## Dataset extract

▽

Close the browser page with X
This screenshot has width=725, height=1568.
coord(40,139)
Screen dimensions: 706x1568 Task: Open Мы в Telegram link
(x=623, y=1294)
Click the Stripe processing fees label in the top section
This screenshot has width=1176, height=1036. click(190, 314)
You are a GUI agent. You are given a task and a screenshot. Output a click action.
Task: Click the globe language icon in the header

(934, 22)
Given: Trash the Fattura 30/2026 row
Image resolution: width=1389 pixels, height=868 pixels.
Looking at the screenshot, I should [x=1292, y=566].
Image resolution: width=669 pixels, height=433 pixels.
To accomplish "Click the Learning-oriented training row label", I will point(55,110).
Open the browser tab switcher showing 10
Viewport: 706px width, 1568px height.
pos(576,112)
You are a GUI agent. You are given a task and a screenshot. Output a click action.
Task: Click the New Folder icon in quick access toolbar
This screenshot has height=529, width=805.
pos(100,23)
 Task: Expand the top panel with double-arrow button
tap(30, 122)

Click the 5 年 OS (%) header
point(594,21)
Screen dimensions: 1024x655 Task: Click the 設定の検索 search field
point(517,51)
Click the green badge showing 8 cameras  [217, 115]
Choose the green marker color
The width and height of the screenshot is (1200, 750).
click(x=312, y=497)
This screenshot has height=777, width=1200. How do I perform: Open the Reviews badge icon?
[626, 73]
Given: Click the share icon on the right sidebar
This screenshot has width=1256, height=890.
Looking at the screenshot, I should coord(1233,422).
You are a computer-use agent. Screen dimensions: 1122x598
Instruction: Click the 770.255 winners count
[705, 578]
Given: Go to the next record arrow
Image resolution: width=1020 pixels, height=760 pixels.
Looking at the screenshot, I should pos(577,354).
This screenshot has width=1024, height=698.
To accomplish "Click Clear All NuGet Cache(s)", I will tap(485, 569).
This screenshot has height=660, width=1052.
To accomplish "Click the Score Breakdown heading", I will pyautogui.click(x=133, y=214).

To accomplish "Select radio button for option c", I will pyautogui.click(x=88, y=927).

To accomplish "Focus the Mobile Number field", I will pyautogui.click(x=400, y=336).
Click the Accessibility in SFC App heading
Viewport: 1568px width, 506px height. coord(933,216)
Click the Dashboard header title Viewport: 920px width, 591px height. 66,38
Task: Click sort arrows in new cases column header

△

## Exercise
Since only part of the listing is wanted, copy exactly the lines from the one holding "Screen dimensions: 706x1568" to the one holding "Image resolution: width=669", both included.

## Written response
Screen dimensions: 706x1568 Task: Open Мы в Telegram link
(x=623, y=1294)
Click the Stripe processing fees label in the top section
This screenshot has width=1176, height=1036. click(190, 314)
You are a GUI agent. You are given a task and a screenshot. Output a click action.
Task: Click the globe language icon in the header

(934, 22)
Given: Trash the Fattura 30/2026 row
Image resolution: width=1389 pixels, height=868 pixels.
Looking at the screenshot, I should [x=1292, y=566].
Image resolution: width=669 pixels, height=433 pixels.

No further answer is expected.